The Halloween timeline of a typical person somewhat resembles a night of passion for a newly-minted relationship (or newly-minted hook-up, whatever you prefer). It starts out amazing, full of excitement and creativity, like you never want it to end. Then, as the night goes on, you're still going at it, but the excitement tends to die down a little bit. Finally, as the sun begins to come up, you are so exhausted, all you want to do is lay there. The very last thing you want to do is dress up and role play just to get some more "candy."
That's strikingly similar, am I right?! I was shocked, as well.
If I was Halloween, I'd feel pretty ripped off to be so abandoned. But I'm not Halloween. For the sake of this article, I'm actually going to be Halloween's Marketing Executive. It seems to me that Halloween needs to re-evaluate a few things in order to last longer (get it?). For example, maybe it's time that Halloween gets a new target audience, or at least adds to their current audience by appealing to an older crowd. Twentysomethings everywhere would love to partake in all that Halloween has to offer, if only it would offer better shit. In order to attract this new audience, the act of Trick-or-Treating has to undergo a giant transformation. The purpose of Halloween shouldn't be to excite the fat kids with pillowcases of candy collections. No, that's a thing of the past, damnit! It should be to aid twentysomethings in obtaining the things that they need and want in life. I would gladly get suited up and go door-to-door, joke-telling in order to get a few necessities for us twentysomethings.
Here's the things that neighbors everywhere should be prepared to fork out to twentysomethings in order for Halloween to make a come-back:
- A list of any job openings you are currently aware of and a coinciding pay range. Just because I have a pretty legit job, that doesn't mean every twentysomething that wants to go Trick-or-Treating does. If you're a neighbor, and you know of a sweet gig that's available, get the word out on Halloween.
- QT gas cards. Us twentysomething's need to be able to get to work, and I will be the first to tell you that my commute, by itself, has the ability to drain my bank account. If just TWO houses were to give me a QT gas card, I could surely make it to work and back for at least one week.
- Relationship advice. If you're a neighbor, and you happen to be in a happily monogamous relationship, PLEASE feel free to hand out some of that advice to us twentysomething's blowin' you up. And if you aren't in a happily monogamous relationship, please enlighten us as to what you did to fuck it up, because I'm sure there's something. Also, friendship advice. I'm sure you know a little something about this kinda stuff, right? Trust me when I say that we could all use this kind of information right now.

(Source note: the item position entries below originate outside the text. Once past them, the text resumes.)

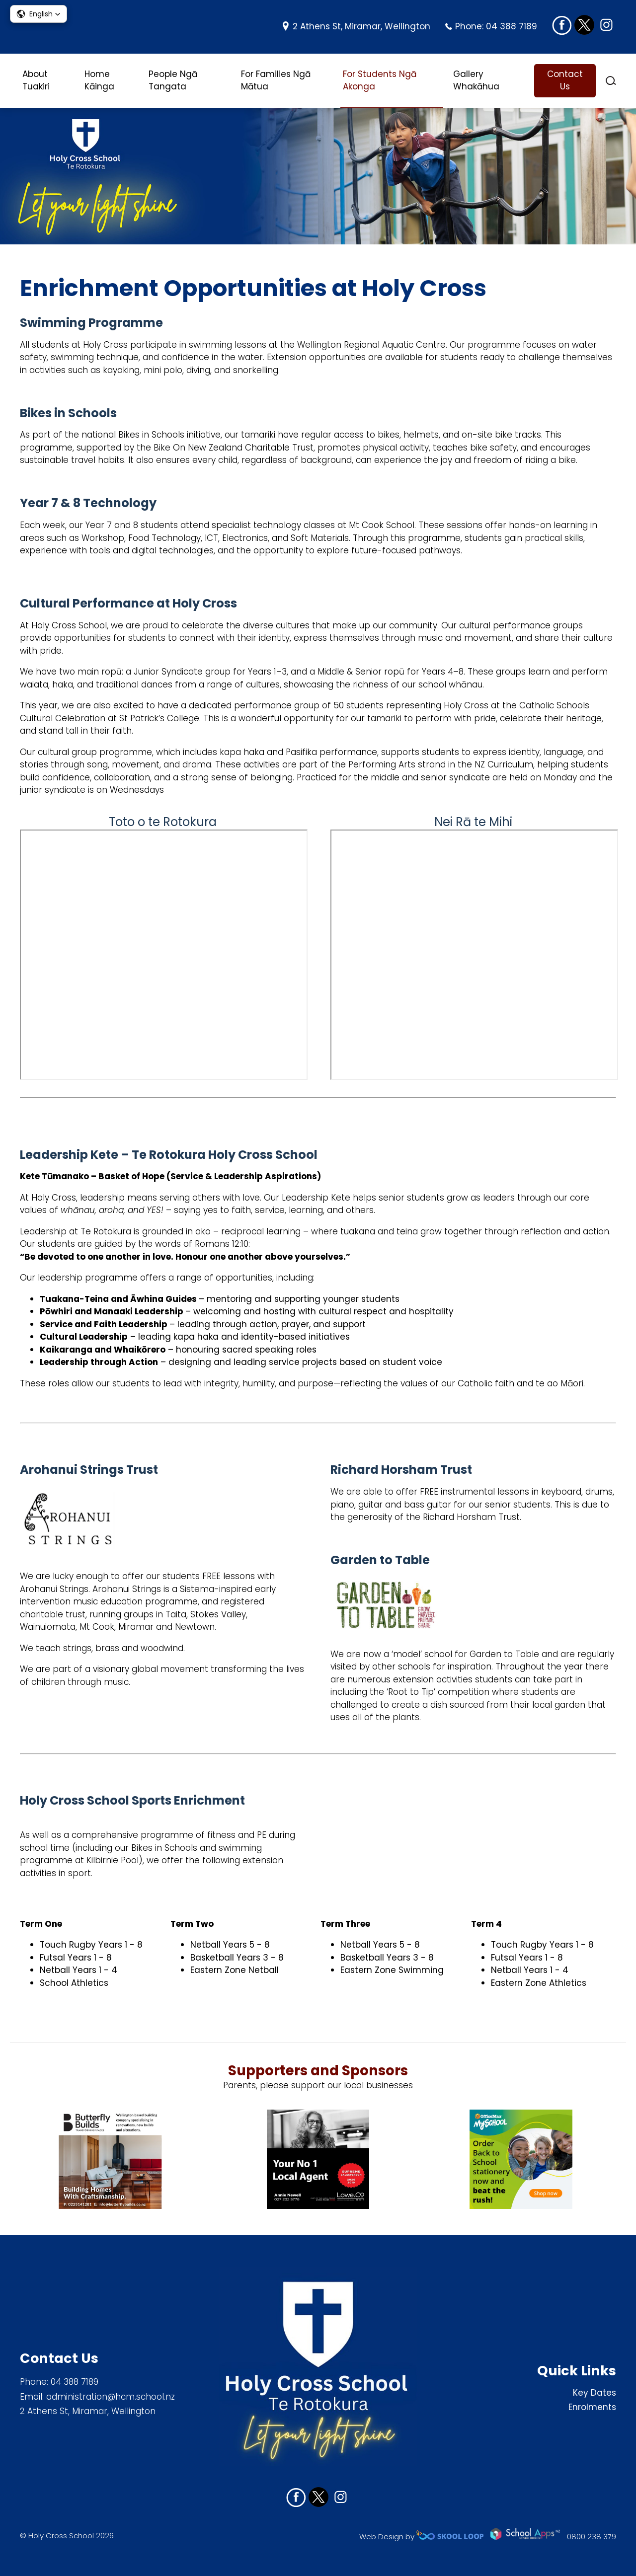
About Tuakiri (36, 80)
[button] (38, 13)
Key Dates (594, 2393)
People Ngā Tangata (173, 80)
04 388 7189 (511, 26)
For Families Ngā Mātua (276, 80)
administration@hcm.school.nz (110, 2397)
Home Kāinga (99, 80)
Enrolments (592, 2407)
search (611, 81)
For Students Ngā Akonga (379, 80)
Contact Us (565, 80)
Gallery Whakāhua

- Obviously, alcohol. That shit ain't cheap, and I have a lifestyle to uphold throughout my twenties. Even the tiny, tiny bottles from the gas station are better than a fucking bite-sized Snickers bar. Priorities, people!
- Food. I don't mean junk and candy. No, I mean, home-cooked meals and gift cards to restaurants. A girl has got to eat, and despite my strong desire to want to cook for someone someday, now is definitely not that time. I'd much rather ring a neighbors door bell on Halloween, and have them kindly invite me in for supper, or just hand me a gift card to my local Mexican restaurant or grocer.
- Car maintenance services. If you're manly and know how to work on cars, my check engine light has been on for months on end. Not to be all stereotypically female here, but I don't know shit about cars, nor do I have the budget to take my car into the shop, just to be ripped off because I'm, well, stereotypically female. Also, if you have a spare set of car stereo speakers laying around, I can think of some fantastically perverted, twentysomething jokes to tell for those...
- Beauty treatments. Um, hello?! Getting my hair did is quite the pricey activity. I can barely afford to do it once every three months, and I REALLY should be doing so. Not only hair, but nails, spray tans, and laser hair removal treatments (if you're really giving it out this year) are always needed, as well. Again, if you don't possess the skills to provide me the service, gift cards are gratefully accepted.
- Donations. Donations to my student loan company(ies), donations to my credit card company(ies), donations to my savings account, donations to my mortgage company, donations to my concert fund, my travel fund, my crafting fund, and, finally, my sex toy fund (have you shopped for that stuff lately?! So damn expensive! No matter what it is you're going for, it gives a whole new meaning to getting screwed). Donations.
Clearly, it wouldn't take much for Halloween to get back in the game and be cool again.